Foundations for Fault Analysis Support for Robotic Systems
Abstract:
Those working with robot systems face a unique combination of challenges in software fault isolation. By their nature, robots combine many of the most challenging aspects of fault isolation: they are multi-component, multi-threaded cyber-physical systems operating in physical environments with sensor and actuator uncertainty and noise, all of which combine to cause robots to exhibit non-deterministic behaviors. When a robot exhibits a failure after having succeeded multiple times under the same starting conditions and environment, isolating relevant faults can be challenging.
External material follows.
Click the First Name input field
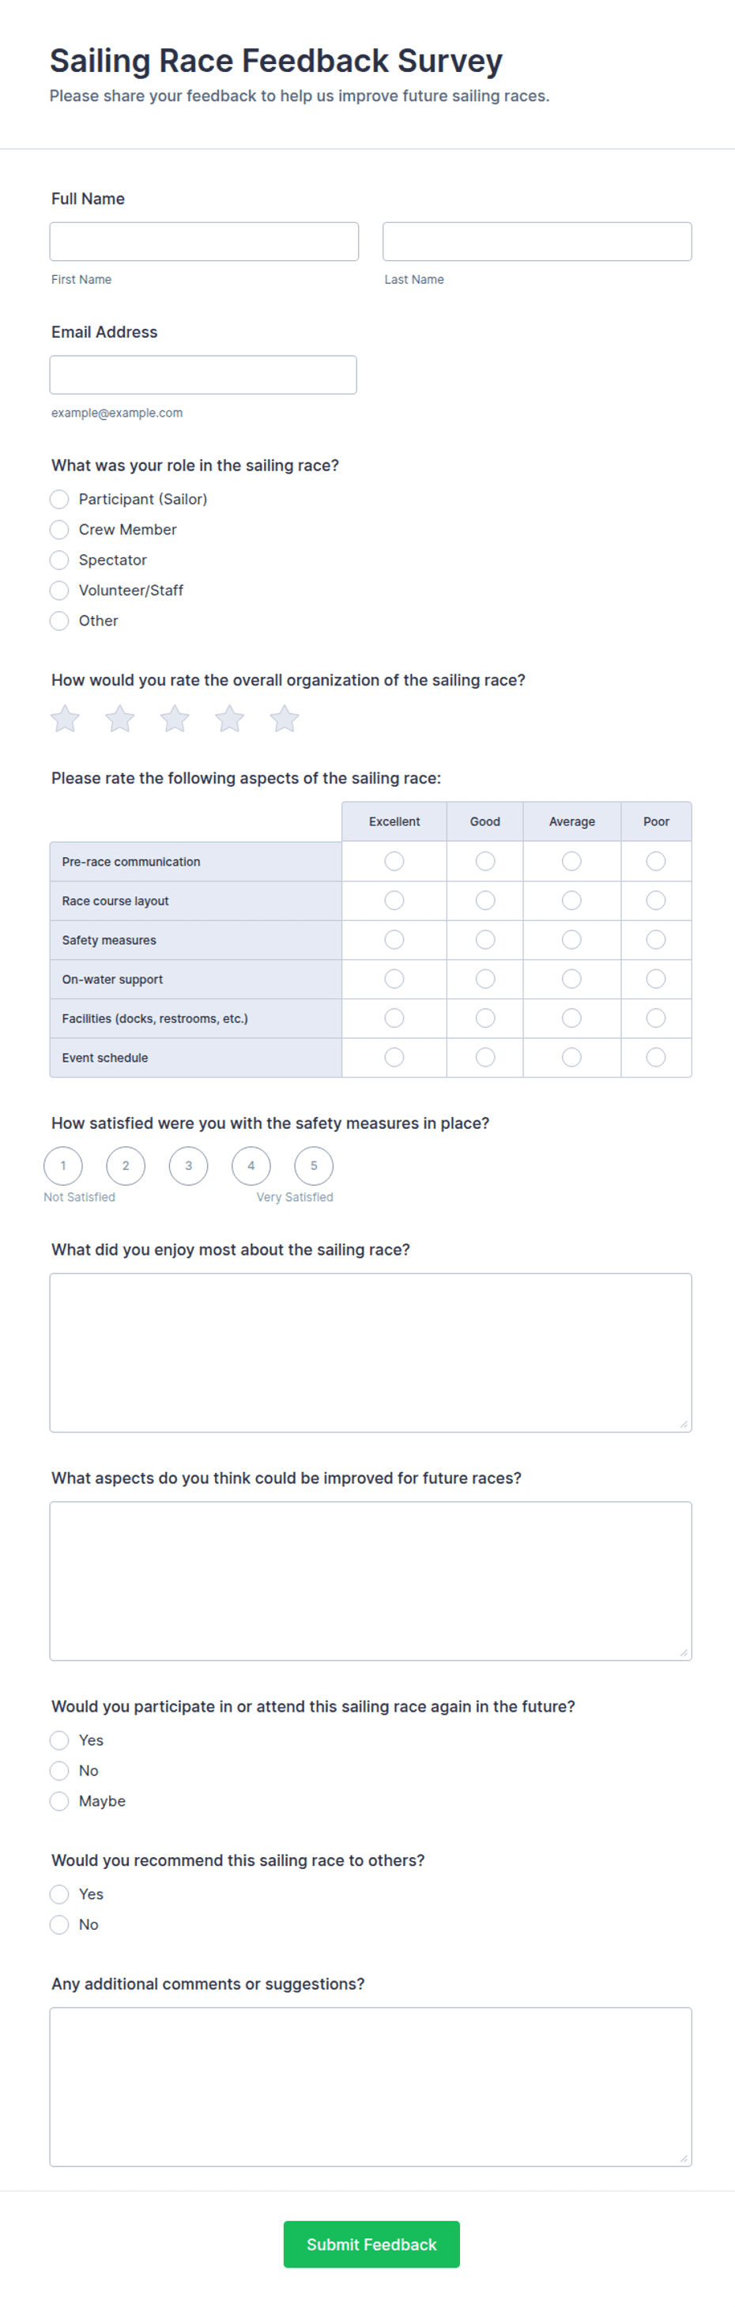This screenshot has height=2307, width=735. point(204,242)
Non-deterministic failures are difficult to reproduce, and the developer must work to separate noise from fault-induced anomalous behavior. This work lays out the vision for fault isolation techniques to support the developers of robot systems while making concrete steps to advance research in that direction.
We explore a technique to aid the developer in debugging non-deterministic faults by predicting during test execution if the test is highly unlikely to exhibit a failure. Then, by aborting a test that is unlikely to fail, we can save the developer time in the debugging process. These predictions are made through the use of a runtime monitor that is deployed during testing. By analyzing and comparing system traces from prior tests, the runtime monitor learns to predict the outcome of test cases in an online fashion. Further, the monitor's learned patterns set future work to convert what was learned into explainable fault information.
Committee:
- Matthew Dwyer, Chair, (CS/SEAS/UVA
- Sebastian Elbaum, Co-Advisor, (CS/SEAS/UVA)
- Kevin Sullivan, Co-Advisor, (CS/SEAS/UVA)
- Nicola Bezzo, (CS ECE/SEAS/UVA)
- Madhur Behl, (CS, ECE/SEAS/UVA)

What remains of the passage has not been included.